In this video we have a look at the exhibition “Venetian Diary” by Ilya and Emilia Kabakov and the Venetians at Ca’ Tron in Venice, Italy, and speak with the curator of the show, Cesare Biasini Selvaggi, and Emilia Kabakov. Three years after Ilya Kabakov’s death, Venice is presenting this major participatory project by Ilya and Emilia Kabakov. Conceived as a collective self-portrait of the city, the work gathers diary entries and personal objects from approximately 550 residents of the Venice metropolitan area, representing diverse generations, professions, and backgrounds.Displayed from 9 May to 28 June 2026 at Ca’ Tron, a sixteenth-century palazzo on the Grand Canal, and at the Venetian Pavilion in the Giardini, the exhibition features the contributions in thematic vitrines. Participants, identified only by first name, include shopkeepers, artisans, gondoliers, students, retirees, and cultural professionals. The project, curated by Cesare Biasini Selvaggi and Giulia Abate and organized by BAM under the patronage of the Municipality of Venice, transforms individual memories and everyday objects into an immersive installation.A complementary section at the Venetian Pavilion focuses on creatives, in dialogue with the exhibition Persistent Notes and the 61st Venice Biennale. The project continues the Kabakovs’ nearly fifty-year engagement with Venice.
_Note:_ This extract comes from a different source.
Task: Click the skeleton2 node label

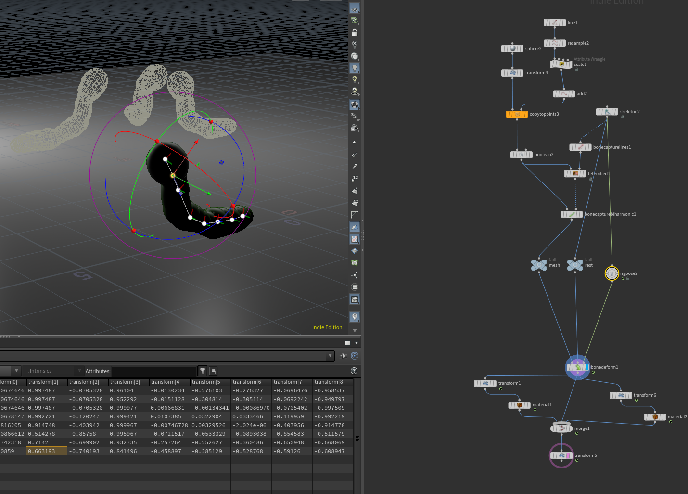Action: pos(630,112)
Ilya and Emilia Kabakov: Venetian Diary / Ca’ Tron, Venice (Italy), May 5, 2026.
Press text (excerpt):
Three years after the passing of Ilya Kabakov, Venice pays homage to one of the most significant artistic duos on the international stage with Venetian Diary, a monumental and participatory project conceived by Ilya and Emilia Kabakov. The result of their shared vision, the work places at its center the stories, memories, and objects of Venetians, offering an intense collective self-portrait of the city while reaffirming the poetic and conceptual force that has established the duo as seminal figures in contemporary art.
Presented in conjunction with the 61st Venice Biennale, the project, curated by Cesare Biasini Selvaggi and Giulia Abate, unfolds as a dialogue between the city and the Biennale across two sites: the main floor of Ca’ Tron, a sixteenth-century palazzo overlooking the Grand Canal, and the Venetian Pavilion at the Giardini, as part of the exhibition Persistent Notes, curated by Giovanna Zabotti with Denis Isaia and Cesare Biasini Selvaggi.
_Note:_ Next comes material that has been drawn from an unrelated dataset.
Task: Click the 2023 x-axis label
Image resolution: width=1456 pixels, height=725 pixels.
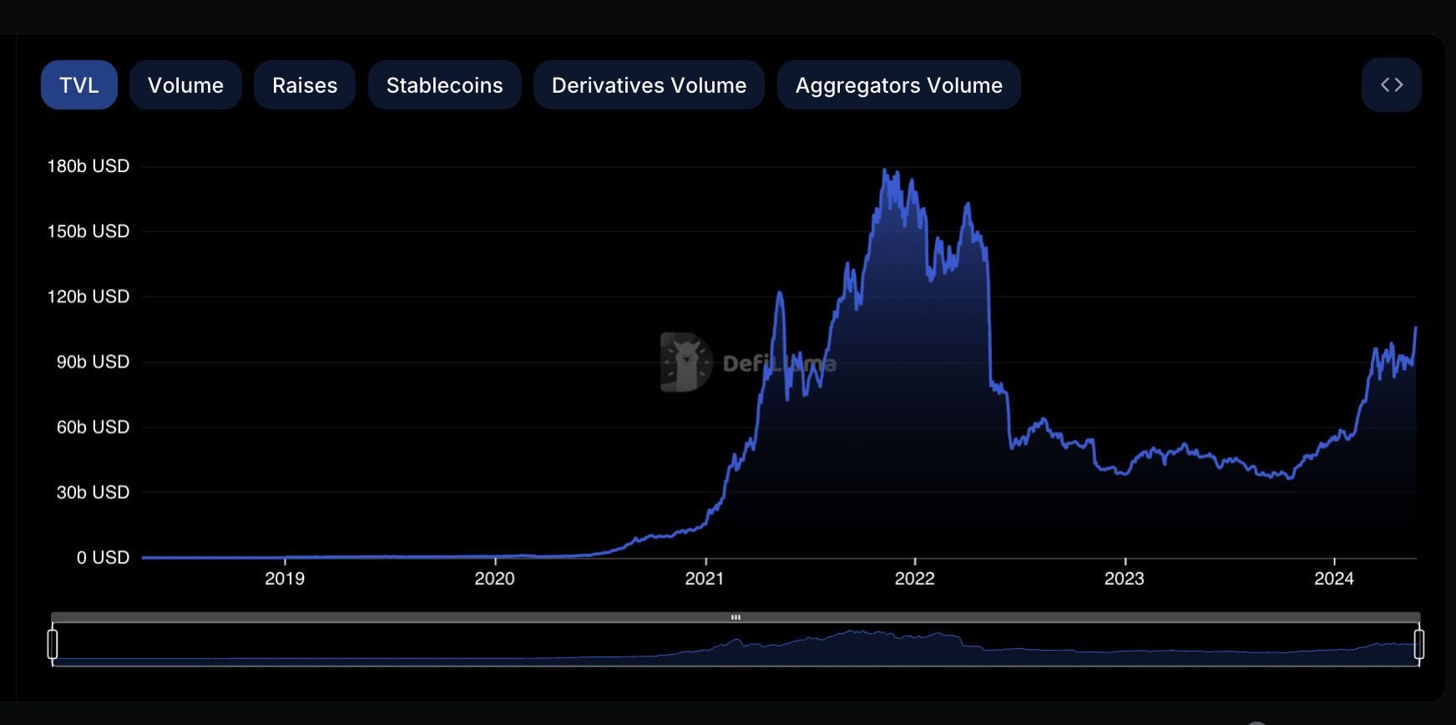Action: [1124, 579]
From May 9 to June 28, 2026, the exhibition—organized by BAM under the patronage of the Municipality of Venice—transforms Ca’ Tron into a vast narrative and relational apparatus. This is not a show about Venice, but a show with Venice.
The protagonists are approximately 550 inhabitants of the metropolitan area of Venice, spanning generations, social backgrounds, and urban contexts. Each participant was invited to write a diary entry recounting their relationship with the city and to contribute a personal object symbolically representing that bond. Fragments of lives—memories, desires, nostalgia, and aspirations—are displayed in museum-style vitrines, forming a layered and unexpected human mosaic, suspended between past and future and organized into thematic sections. Participants include shopkeepers, entrepreneurs, artisans, retirees, homemakers, athletes, students, gondoliers, creatives, cultural professionals, maritime workers, restaurateurs, members of historic families, journalists, public servants, and representatives of different religious communities.
The project places at its center those Venetians who never appear on the red carpet yet sustain the city through their daily work and presence. The selection reflects the social complexity of Venice: children, the elderly, newcomers, and long-established families responded to a public open call, transforming the Kabakovs’ invitation into a collective and democratic gesture. The artists and curators chose to identify each contribution by first name only, underscoring the equal importance of every story—and, by extension, of every individual—without hierarchy.
Displayed in a series of thematic vitrines and accompanied by participants’ narratives, the collected objects—tools, mementos, and traces of everyday life—become true “resonance chambers” of existence.
In continuity with the Kabakovs’ poetics and their celebrated total installations, the work takes the form of an immersive environment in which the individual dimension intertwines with the collective. The city is not a stage but living matter; Venetians are not extras but protagonists. The gesture is both simple and radical: to place the individual at the center, recognizing them as custodians of a heritage that is not only historical, cultural, and artistic, but fundamentally human.
A complementary component of the project is presented within the Venetian Pavilion, in dialogue with Persistent Notes and in resonance with the curatorial vision of the 2026 Art Biennale. Here, the section entrusted to Ilya and Emilia Kabakov focuses on a specific group: creatives. Their objects—charged with memory and symbolic of personal and artistic trajectories—become gestures of recognition toward those who contribute to the ongoing redefinition of cultural identity in a city that hosts one of the most significant art events in the world.
The project marks the latest and most intense chapter in a nearly fifty-year relationship between the Kabakovs and Venice.